Directed by Craig Gillespie (I, Tonya, Lars and the Real Girl) and is written by Dana Fox, Tony McNamara (The Favourite), and Aline Brosh McKenna (The Devil Wears Prada), the crime comedy-drama film opens with Estella (Cruella’s original name) being born before turning to show her having difficulty fitting in at school, getting into constant fights, lacking many friends, and having issues with being told what to do.

Source: Cruella Trailer (2021), Disney

Withdrawn from school in light of her rebellious attitude, Cruella is on the verge of moving to London when her mother is suddenly killed by a trio of Dalmatians in what the young girl is led to believe is a freak accident.

Left alone, Estella then spends the next decade with a couple of grifters and thieves named Jasper (Joel Fry) and Horace (Paul Walter Hauser), as well as her dog Buddy and Horace’s dog Wink.

It’s worth nothing that Cruella is written by one of the writers of The Devil Wears Prada, as the majority of Cruella feels like a storyline lifted directly from the Meryl Streep-led film, with a ‘fashion war’ between the revered  clothing icon The Baroness (Emma Thompson) and Estella’s conjured up extreme personality, Cruella, even serving as the key conflict of the film. 

Though Cruella is dripping with impeccable style and absolutely marvelous costume design, especially when it comes to the main character’s wardrobe, these elements alone are not enough to justify Disney’s production of the film.

Ultimately, this origin film about one of Disney’s most recognized villains sucks all of the evil and sinister aspects out of the character, instead presenting a diluted version of Cruella who feels more equivalent to Bart Simpson or Professor Chaos than the selfish woman hellbent on skinning a littler of puppies for a coat seen in her original debut.

Source: Cruella (2021), Walt Disney Studios Motion PicturesIt could be argued that the character is still young here and that it may take a few films for Cruella to become more sinister, but Cruella feels like a perfect example of all style and no substance, a quality no better displayed than in the film’s odd use of CG to portray its on-screen dogs.

It makes sense on paper, since a CG animal can show more emotion and achieve performances that even heavily trained real-life animals  might not be able to pull off, but the film replaces real dogs with digital versions that do nothing more than lay on the floor, wag their tails, and walk down the street.

The issue is that the digital effects in the film are passable and realistic, but are just off enough for your brain to notice that they don’t look right.

Source: Cruella (2021), Walt Disney Studios Motion Pictures

The film waters down the Cruella character even as she begins to show shades of her villainous self.

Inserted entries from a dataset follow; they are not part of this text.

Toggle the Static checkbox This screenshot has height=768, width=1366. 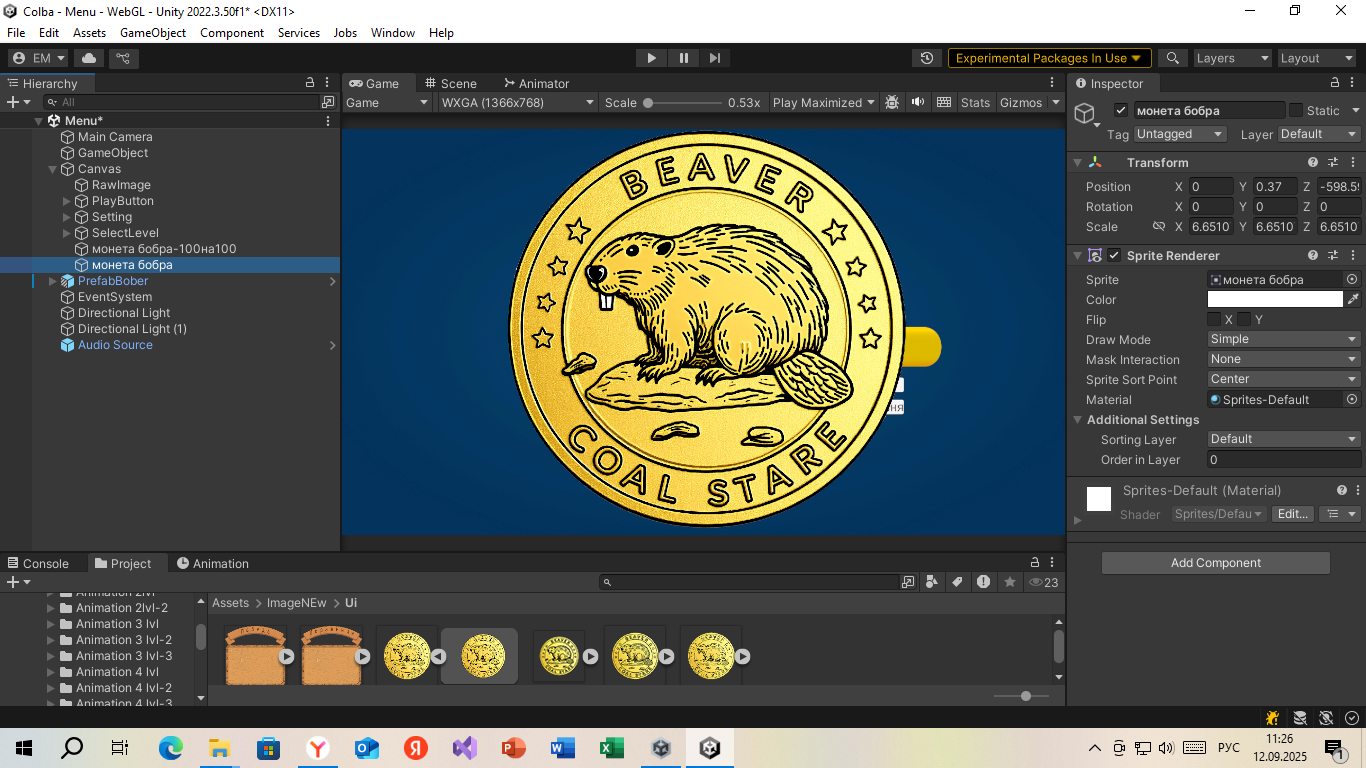[1296, 110]
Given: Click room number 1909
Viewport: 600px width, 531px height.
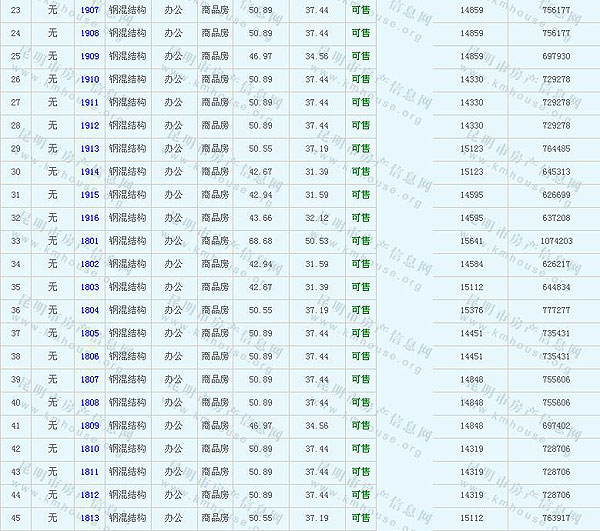Looking at the screenshot, I should (x=89, y=56).
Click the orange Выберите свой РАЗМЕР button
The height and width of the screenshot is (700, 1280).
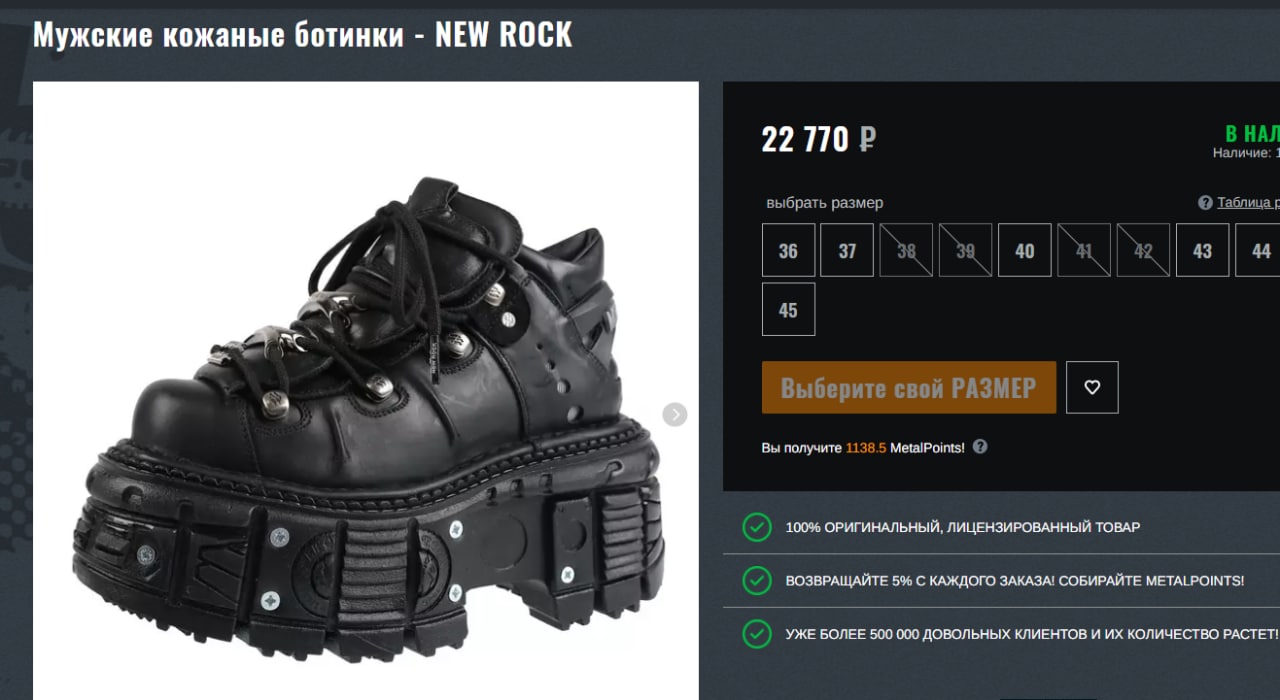coord(909,387)
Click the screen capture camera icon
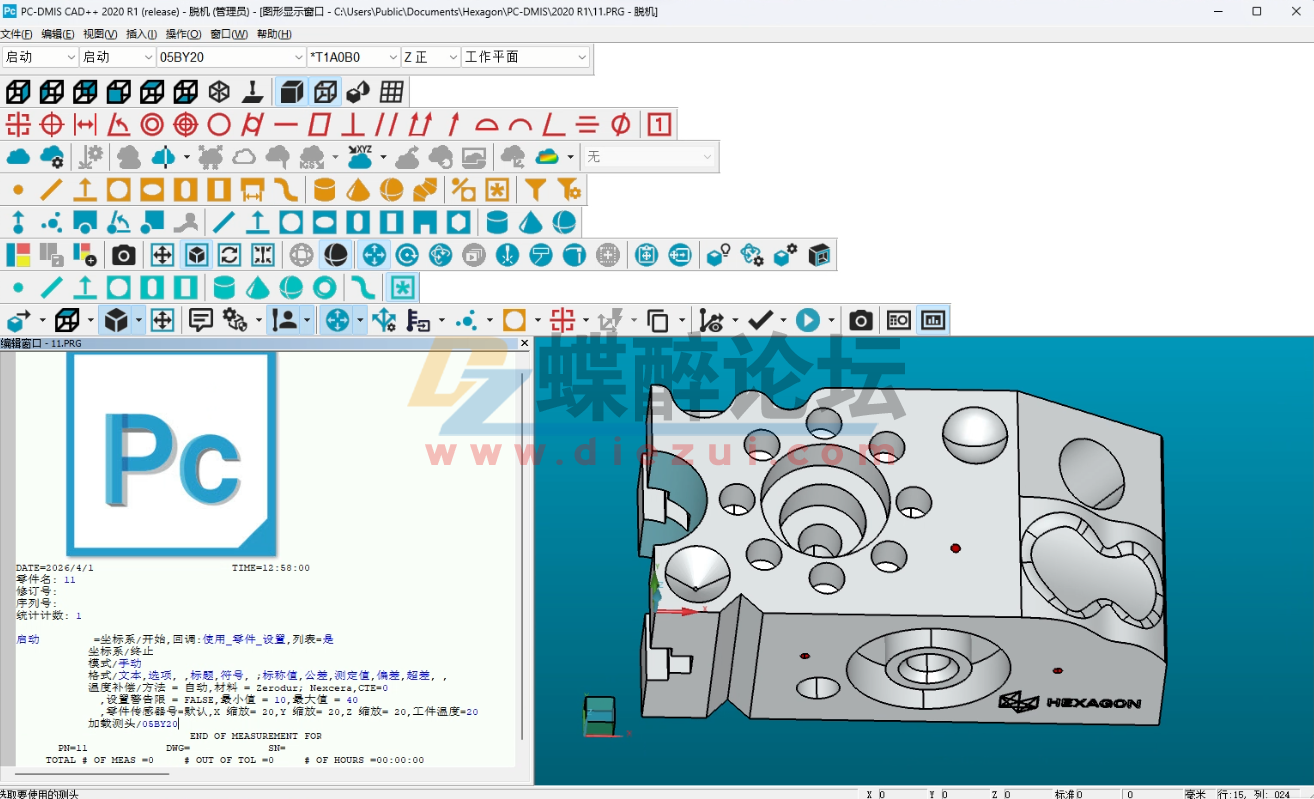Screen dimensions: 1314x799 pyautogui.click(x=123, y=254)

Featuring a storyline built around the concept of power – having it, obtaining it, and yearning after it – the film sees Cruella begin the pursuit of her dream of being a fashion designer by making costumes for cons to use in their swindling schemes.

But as Cruella, she begins to realize that caring about anyone other than herself is a weakness. It’s an aspect whose embrasement is only teased before she backtracks and openly admits that she needs others in order to succeed.

Cruella attempts to turn this terrifying villain into an awkward, slightly troublesome anti-hero. Yet, she’s shown to be selfish, only slightly caring about other people, which makes it hard to really root for anyone to ‘win’ throughout the story.

Source: Cruella (2021), Walt Disney Studios Motion Pictures

However, the performances in the film are what make Cruella entertaining, being so entertaining that they almost distract you from the film’s shortcomings. Nearly everyone in the film is so delightfully snooty and obnoxiously uptight that it’s humorous.

Emma Thompson’s Baroness is nasty and full of herself in a mesmerizing kind of way, boasting a remorseless attitude that is way more Cruella in nature than anything displayed by Cruella herself.

Joel Fry and Paul Walter Hauser, who play Jasper and Horace, respectively have the best on-screen chemistry of any pair throughout the film. Meanwhile, Emma Stone carries the film and is at her best when she’s in full-on Cruella mode (which isn’t nearly as often as it should be).

Source: Cruella (2021), Walt Disney Studios Motion Pictures

Cruella contains some entertaining performances, but its storyline structure is bizarre to a distracting extent. The film’s decision to portray CG dogs over real ones is also unusual in its execution and doesn’t help matters, while its 134-minute runtime is exhausting in a way that no amount of dressmaking face-offs, jail breaks, or heated arguments over tea and cookies could make up for.

This is essentially a superhero origin story slightly reformatted to feature tantrum-like pranks that are devious to the most menial extent rather than a hero’s journey. Cruella’s secret identity is Estella, and her working with the Baroness is comparable to Peter Parker being Spider-Man and working at The Daily Bugle or Clark Kent being Superman and working at The Daily Planet.

Emma Stone as Cruella in Disney’s live-action CRUELLA. Photo by Laurie Sparham. © 2021 Disney Enterprises, Inc. All Rights Reserved.

Ultimately, if you’re going to make a movie about the origins of a villain, especially if it’s one that was created 65 years ago and has appeared in two other live-action films, two animated films, and an animated series, don’t make them a hero. That’s exactly what they did with The Scorpion King after The Mummy Returns, and look how that film turned out.

With its sloppy storytelling and overall decimation of a beloved antagonist’s definable maliciousness, Cruella is a shaggy, unkempt dog of a film that is a victim of its own fashion.